Per il 2026 obiettivo primario è la riduzione delle liste d’attesa, oltre a quello del potenziamento delle  cure territoriali fino al domicilio delle persone più fragili, riducendo, ove possibile, l’ospedalizzazione,  anche on la preziosa collaborazione delle associazioni di volontariato.  

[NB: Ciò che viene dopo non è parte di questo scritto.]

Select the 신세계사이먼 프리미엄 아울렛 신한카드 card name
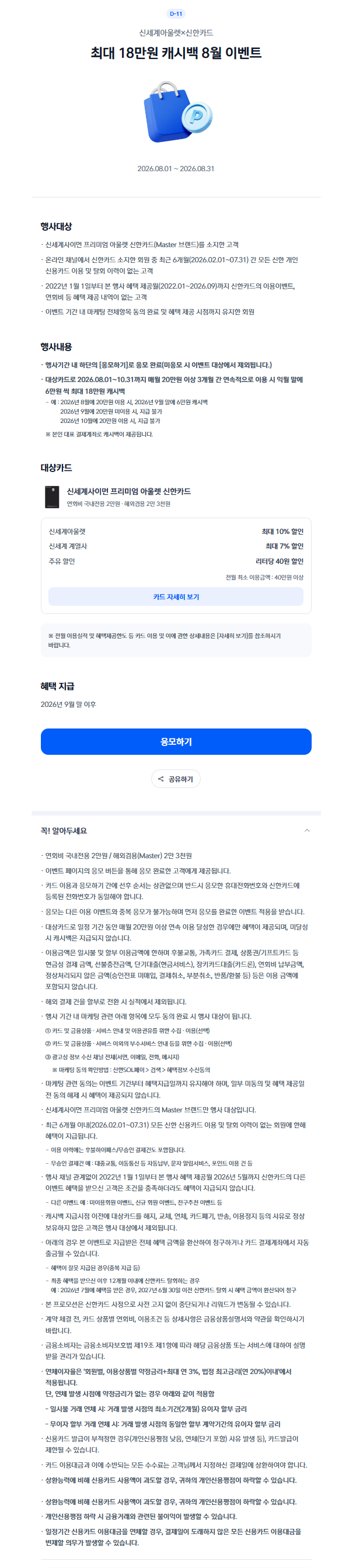The height and width of the screenshot is (1568, 363). pyautogui.click(x=129, y=491)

“La sanità del futuro– dichiara la Segreteria di Stato per la Sanità – richiede decisioni basate su evidenze,  investimenti mirati e una capacità di valutare i fenomeni nella loro complessità, dalla prevenzione delle  emergenze infettive agli effetti dei fattori ambientali sulla salute, fino all’uso appropriato degli  antibiotici. La struttura integrata dell’Istituto per la Sicurezza Sociale, che unisce cura e prevenzione e che presidia anche i profili di salute animale e ambientale, permette di applicare concretamente l’approccio  One Health indicato dall’Organizzazione Mondiale della Sanità. La priorità resta rafforzare la medicina  territoriale per avvicinare i servizi ai cittadini, migliorare la continuità assistenziale e sostenere la  prevenzione, con l’obiettivo di garantire un sistema efficace e sostenibile anche per le generazioni future”.

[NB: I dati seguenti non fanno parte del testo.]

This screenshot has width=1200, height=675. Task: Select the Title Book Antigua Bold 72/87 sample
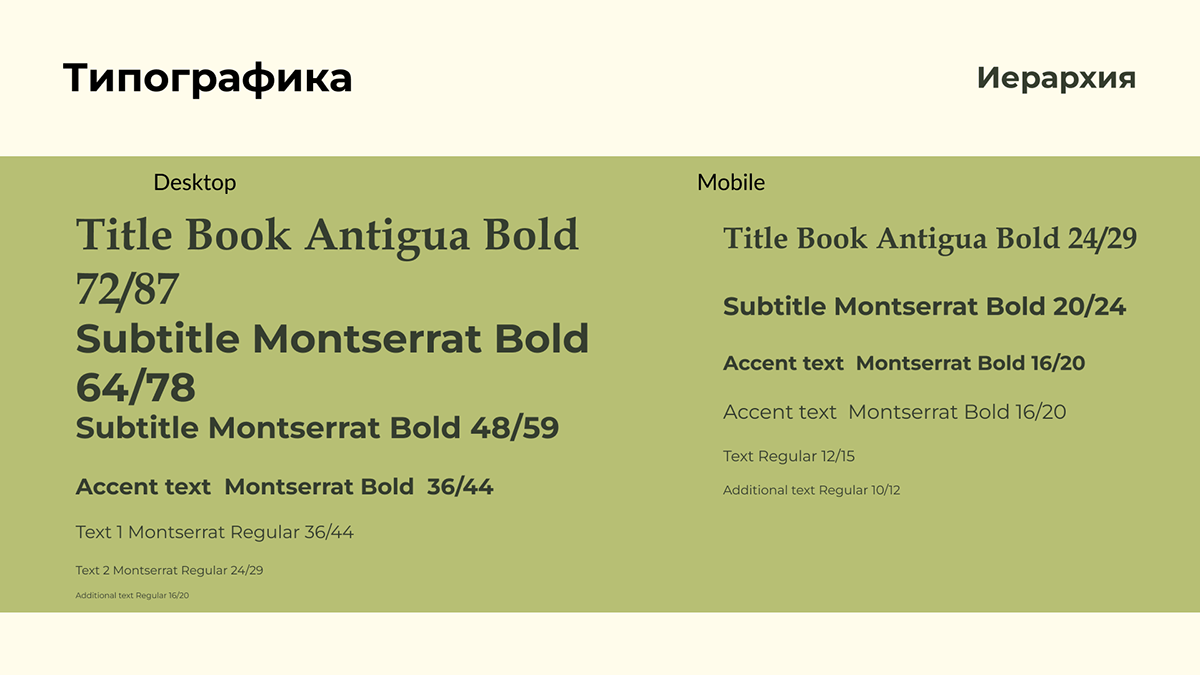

“Dietro ogni accesso, ogni prestazione, ogni ricovero ci sono persone, con la loro storia, le loro  preoccupazioni, il bisogno di essere accompagnati con chiarezza e rispetto – afferma il Direttore Generale  ISS Claudio Vagnini –. Essere ‘al fianco della scienza’ significa scegliere dati affidabili e percorsi  appropriati, ma significa anche difendere la dignità di chi si cura e dei professionisti che si prendono  carico degli assistiti. L’umanizzazione delle cure per noi si traduce in tempo di cura, nella relazione tra  operatori sanitari e cittadini, nella capacità di ascoltare e orientare: è così che si costruisce fiducia, e la  fiducia è parte integrante della qualità del servizio. È su questo equilibrio, tra innovazione e prossimità,  tra organizzazione e attenzione alla persona, che vogliamo continuare a lavorare”. 

Ufficio Stampa, 07 aprile 2026/1725 d.F.R.